One type we often use is exemplified by "number of days since last transaction". Meaning we have to look back in time from the instance time stamp and find the most recent transaction to then compute the difference between the instance timestamp and the transaction timestamp. By "instance" I mean the training example in the offline case and the current request in the online case.
In our current solution we cover this by making the instance's timestamp available to the aggregation function that is applied to the backward window. For feathr this wouldn't do much good of course, as the logic that can be used by windowed aggregation is very restricted (maybe deliberately forcing the user to break up complex feature logic into simpler and reusable steps).
Anyway, based on the feathr docs I came up with the following way how it could be achieved in the offline case: First, use
WindowAggTransformation
to create a feature which is the latest transaction's timestamp. Second, create another feature that is simply the observation timestamp. Finally, create a derived feature that is the difference of the two.However, I'm not sure how this logic could elegantly translate to the online case.

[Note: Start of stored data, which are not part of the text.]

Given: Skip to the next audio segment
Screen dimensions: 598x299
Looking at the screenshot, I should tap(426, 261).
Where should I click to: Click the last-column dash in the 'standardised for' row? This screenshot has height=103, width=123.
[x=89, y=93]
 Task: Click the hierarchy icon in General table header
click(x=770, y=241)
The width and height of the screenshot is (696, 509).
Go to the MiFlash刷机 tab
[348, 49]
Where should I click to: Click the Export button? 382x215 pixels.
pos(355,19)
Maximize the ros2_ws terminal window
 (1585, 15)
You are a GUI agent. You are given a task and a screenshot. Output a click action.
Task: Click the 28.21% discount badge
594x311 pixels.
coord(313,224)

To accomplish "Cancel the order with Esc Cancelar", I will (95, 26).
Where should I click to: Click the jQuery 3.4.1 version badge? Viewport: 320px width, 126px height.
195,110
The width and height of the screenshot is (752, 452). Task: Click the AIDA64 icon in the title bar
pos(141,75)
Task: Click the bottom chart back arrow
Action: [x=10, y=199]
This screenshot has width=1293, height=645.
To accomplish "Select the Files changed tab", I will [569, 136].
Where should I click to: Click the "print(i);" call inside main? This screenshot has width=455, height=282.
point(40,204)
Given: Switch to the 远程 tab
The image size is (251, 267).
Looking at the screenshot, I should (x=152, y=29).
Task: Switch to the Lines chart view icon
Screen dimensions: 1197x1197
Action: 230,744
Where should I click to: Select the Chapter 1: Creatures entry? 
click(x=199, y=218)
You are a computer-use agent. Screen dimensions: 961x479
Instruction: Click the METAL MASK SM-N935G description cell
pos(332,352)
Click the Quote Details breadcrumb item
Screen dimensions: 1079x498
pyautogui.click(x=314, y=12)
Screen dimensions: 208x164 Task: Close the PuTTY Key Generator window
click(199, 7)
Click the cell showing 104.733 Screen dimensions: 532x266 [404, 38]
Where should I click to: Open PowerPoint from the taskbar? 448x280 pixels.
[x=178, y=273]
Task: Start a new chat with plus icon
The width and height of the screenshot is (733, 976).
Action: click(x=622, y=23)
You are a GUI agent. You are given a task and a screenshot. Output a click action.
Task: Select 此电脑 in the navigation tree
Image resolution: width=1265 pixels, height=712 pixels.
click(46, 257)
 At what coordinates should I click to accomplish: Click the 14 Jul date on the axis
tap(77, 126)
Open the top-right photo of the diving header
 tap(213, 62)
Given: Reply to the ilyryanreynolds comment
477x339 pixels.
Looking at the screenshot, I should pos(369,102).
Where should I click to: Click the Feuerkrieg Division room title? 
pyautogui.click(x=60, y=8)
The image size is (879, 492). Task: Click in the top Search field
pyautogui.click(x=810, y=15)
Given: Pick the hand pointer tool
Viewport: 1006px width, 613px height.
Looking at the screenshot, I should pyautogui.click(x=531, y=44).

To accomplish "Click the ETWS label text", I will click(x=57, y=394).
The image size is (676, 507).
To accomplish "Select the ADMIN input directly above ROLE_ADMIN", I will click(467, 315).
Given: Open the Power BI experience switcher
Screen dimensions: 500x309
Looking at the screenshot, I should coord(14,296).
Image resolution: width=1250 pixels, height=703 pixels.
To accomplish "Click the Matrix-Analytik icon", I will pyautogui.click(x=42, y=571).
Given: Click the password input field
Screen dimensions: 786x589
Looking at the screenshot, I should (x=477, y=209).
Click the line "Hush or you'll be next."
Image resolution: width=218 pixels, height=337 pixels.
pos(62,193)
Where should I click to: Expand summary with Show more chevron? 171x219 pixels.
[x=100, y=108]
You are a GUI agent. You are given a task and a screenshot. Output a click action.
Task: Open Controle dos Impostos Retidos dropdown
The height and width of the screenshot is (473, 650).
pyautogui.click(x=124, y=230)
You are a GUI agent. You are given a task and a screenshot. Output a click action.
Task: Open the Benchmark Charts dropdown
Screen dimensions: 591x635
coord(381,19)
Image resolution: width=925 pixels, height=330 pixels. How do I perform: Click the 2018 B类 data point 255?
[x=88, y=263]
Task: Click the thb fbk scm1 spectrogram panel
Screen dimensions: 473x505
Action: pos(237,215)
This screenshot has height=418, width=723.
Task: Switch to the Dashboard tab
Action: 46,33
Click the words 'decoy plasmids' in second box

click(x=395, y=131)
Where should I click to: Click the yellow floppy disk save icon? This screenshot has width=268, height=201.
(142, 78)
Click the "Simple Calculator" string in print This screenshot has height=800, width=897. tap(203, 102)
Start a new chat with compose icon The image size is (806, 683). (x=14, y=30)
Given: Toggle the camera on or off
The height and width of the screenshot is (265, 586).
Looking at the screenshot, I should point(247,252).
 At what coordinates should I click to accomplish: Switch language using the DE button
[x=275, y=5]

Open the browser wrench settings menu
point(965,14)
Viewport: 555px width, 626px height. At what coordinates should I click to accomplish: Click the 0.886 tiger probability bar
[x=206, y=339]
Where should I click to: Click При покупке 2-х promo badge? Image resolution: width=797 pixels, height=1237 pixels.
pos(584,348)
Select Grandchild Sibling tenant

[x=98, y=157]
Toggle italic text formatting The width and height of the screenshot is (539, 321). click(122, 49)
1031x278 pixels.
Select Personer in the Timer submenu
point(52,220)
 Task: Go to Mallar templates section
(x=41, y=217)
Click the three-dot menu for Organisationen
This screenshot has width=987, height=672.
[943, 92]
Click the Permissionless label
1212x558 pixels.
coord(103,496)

Because the "instance timestamp" that was available in the raw data is not going to be available in the online case. At least not naturally. I suppose we could create an input column in the live straming data that is simply the request timestamp. But it seems a little too complicated. Or we could use the current time, which is I think available via the supported SparkSQL expressions. But this would mean the online case would be based on partly different sources than the offline case. Certainly doable but appears to me as going against the spirit of streamlining the offline to online switch in terms of feature management.
I'd be interested in learning whether it's a requirement you also encounter and how you solve it. My main question being whether there's a more direct way in feathr that eludes me.